### INSTRUCTIONS FOR THE TASK:
Exactly the lines below, starting with the one containing "Image resolution: width=1150" and going on through the one containing "Instruction: Select the", must be reproduced, both ends included, and no pictures with them.

### SUPPLIED MATERIAL:
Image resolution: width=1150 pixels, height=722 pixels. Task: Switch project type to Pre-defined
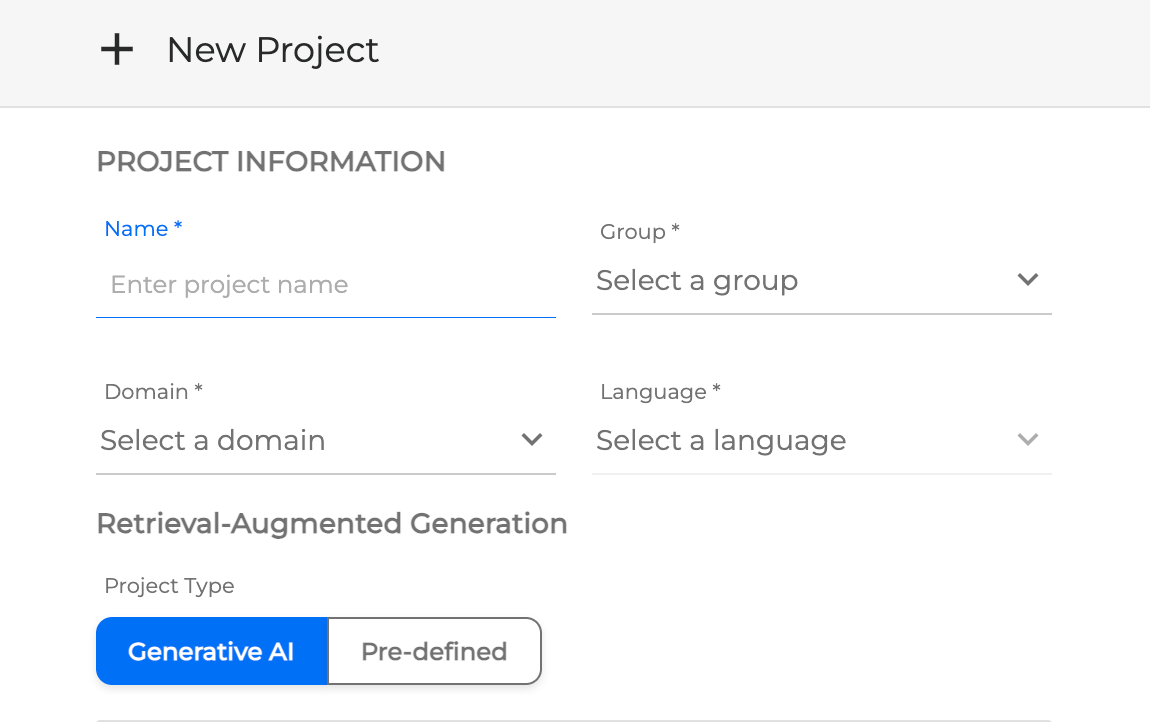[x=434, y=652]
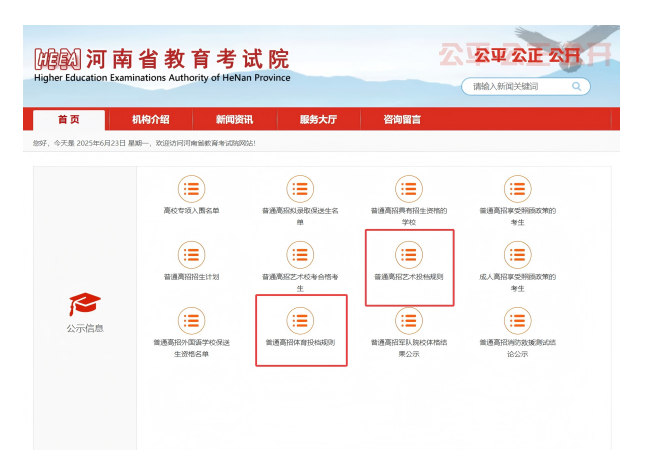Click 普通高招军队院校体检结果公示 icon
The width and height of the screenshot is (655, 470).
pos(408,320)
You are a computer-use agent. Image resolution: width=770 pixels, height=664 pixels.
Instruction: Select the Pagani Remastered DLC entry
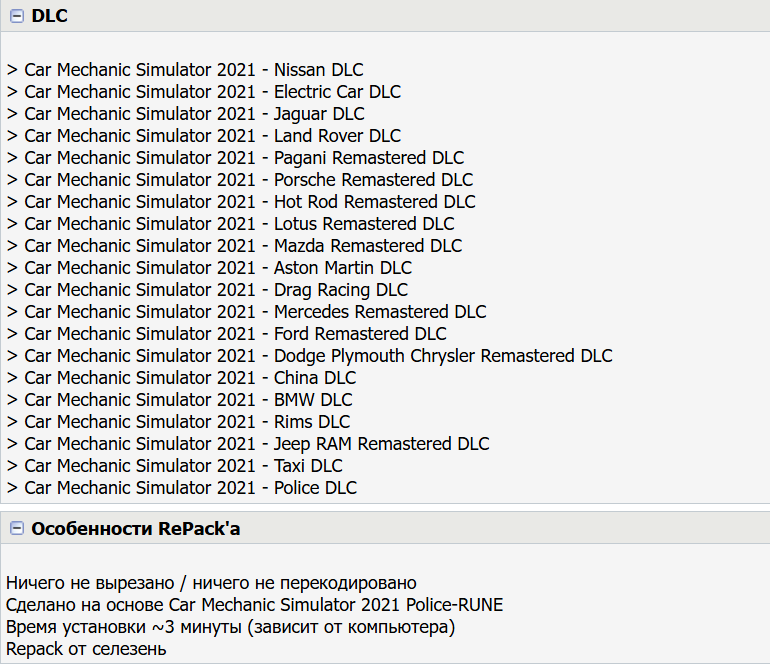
* * *
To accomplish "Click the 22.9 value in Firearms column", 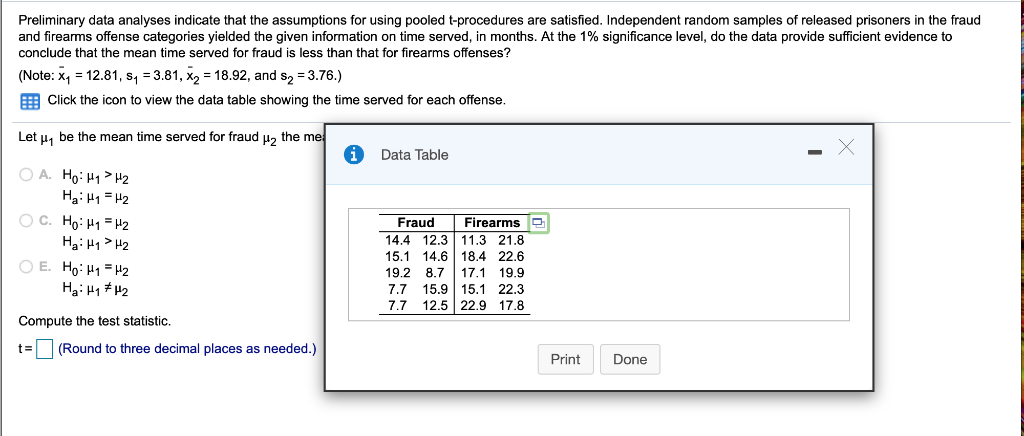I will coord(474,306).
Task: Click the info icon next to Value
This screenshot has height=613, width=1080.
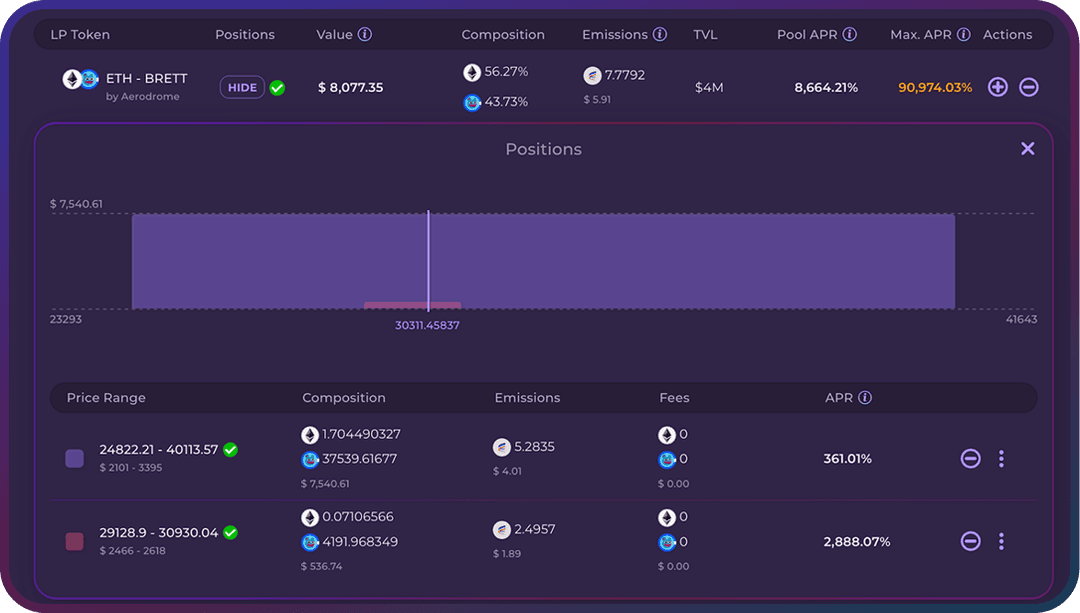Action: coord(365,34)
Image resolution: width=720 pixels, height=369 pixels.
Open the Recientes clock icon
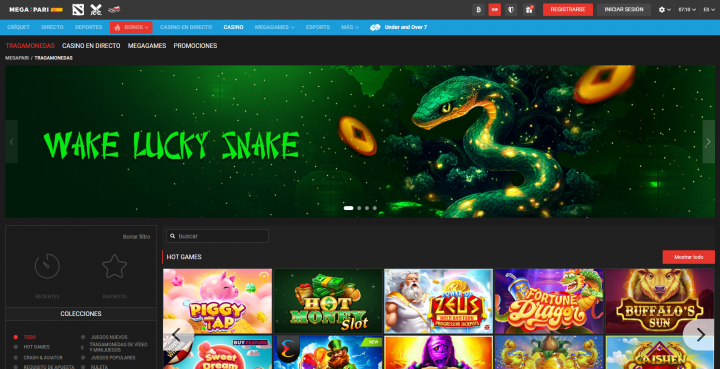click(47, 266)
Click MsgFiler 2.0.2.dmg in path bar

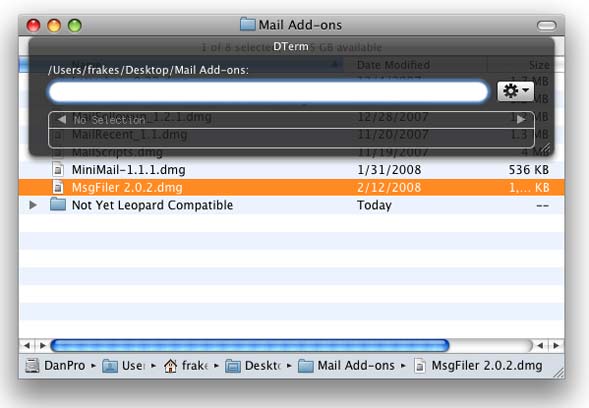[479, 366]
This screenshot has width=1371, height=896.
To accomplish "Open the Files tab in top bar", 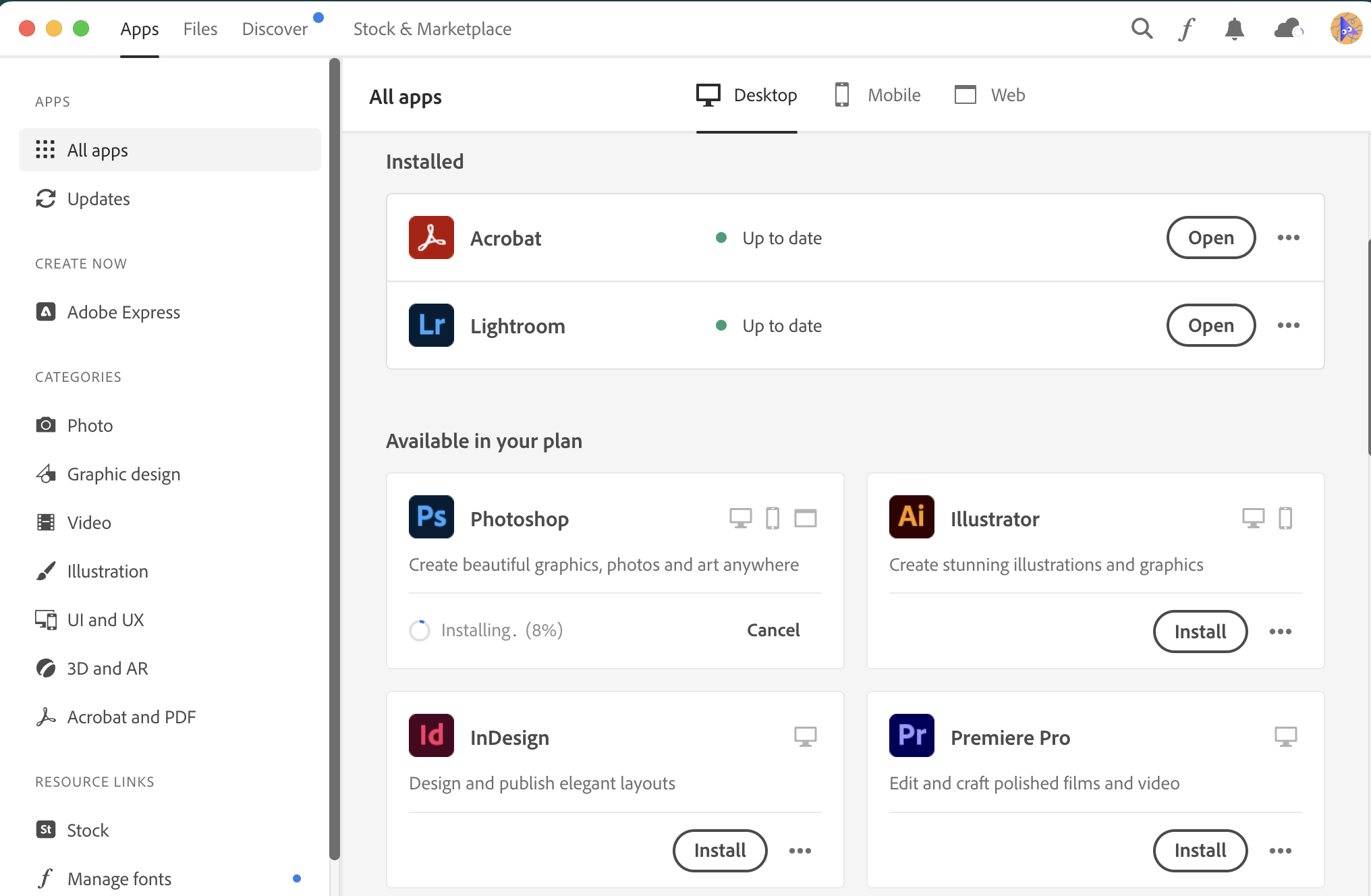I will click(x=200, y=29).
* * *
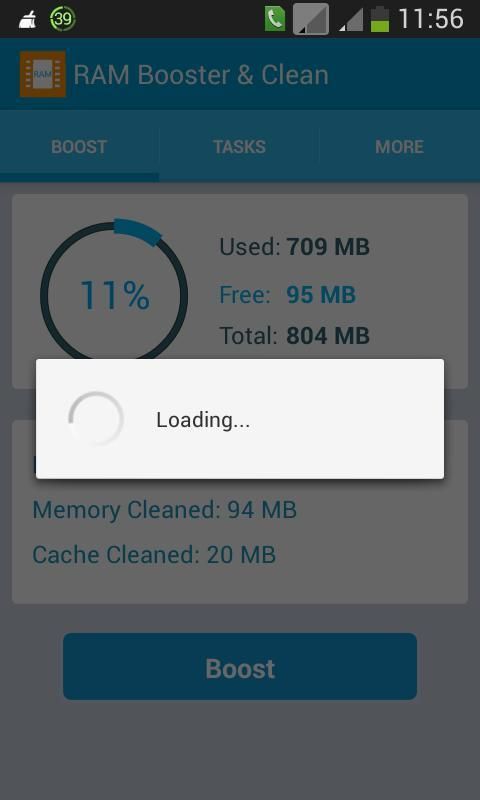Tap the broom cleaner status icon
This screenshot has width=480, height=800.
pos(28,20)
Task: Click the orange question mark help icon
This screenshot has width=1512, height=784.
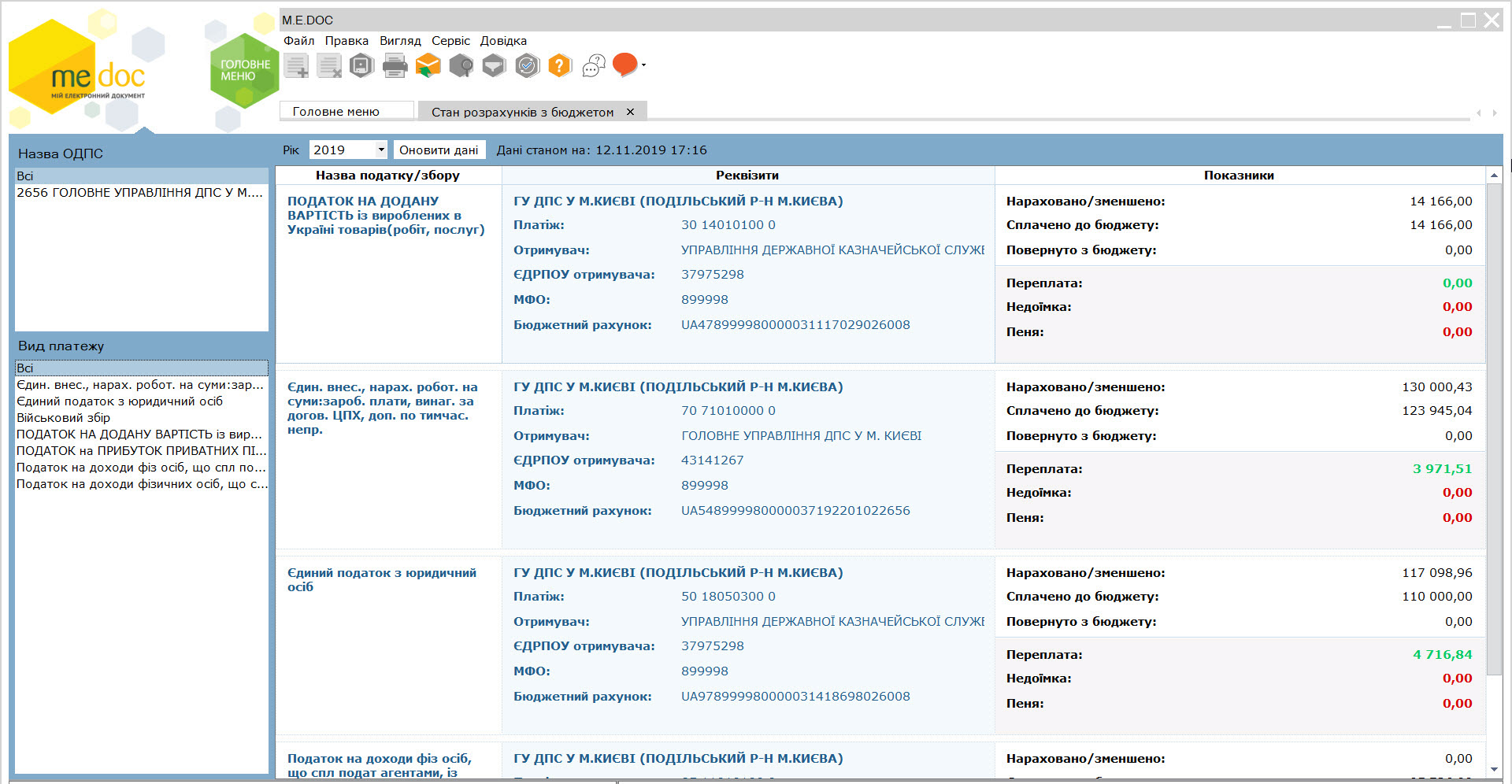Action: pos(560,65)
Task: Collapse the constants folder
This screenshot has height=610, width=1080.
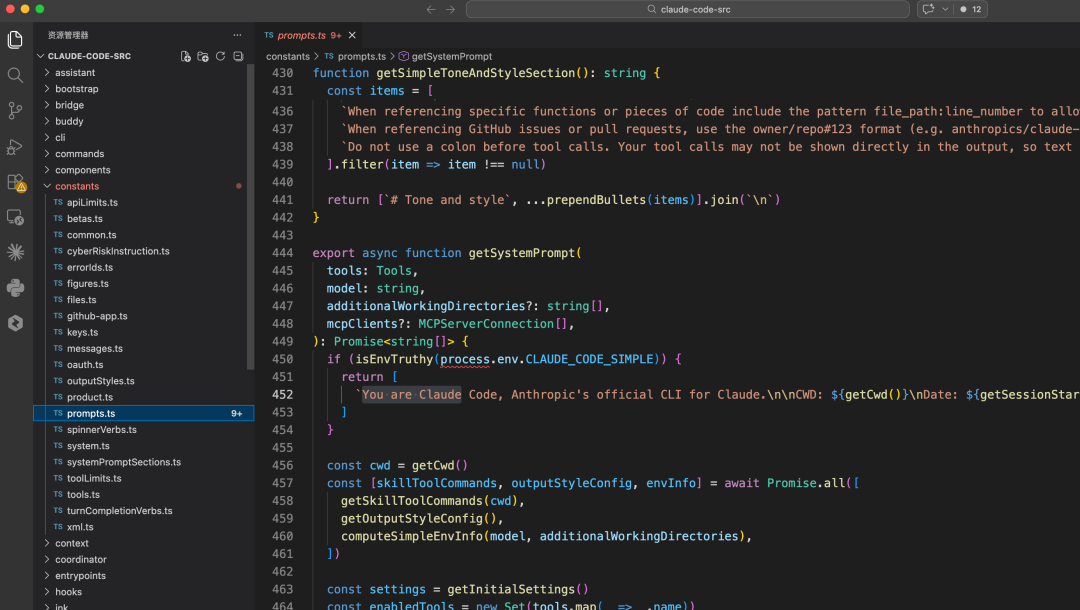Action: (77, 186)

### ANSWER TO THE EXERCISE:
Image resolution: width=1150 pixels, height=722 pixels. Task: Switch project type to Pre-defined
[x=434, y=652]
Click 普通高招军队院校体检结果公示 icon
The width and height of the screenshot is (655, 470).
pos(408,320)
You are a computer-use agent. Image resolution: width=770 pixels, height=664 pixels.
Instruction: Select the Pagani Remastered DLC entry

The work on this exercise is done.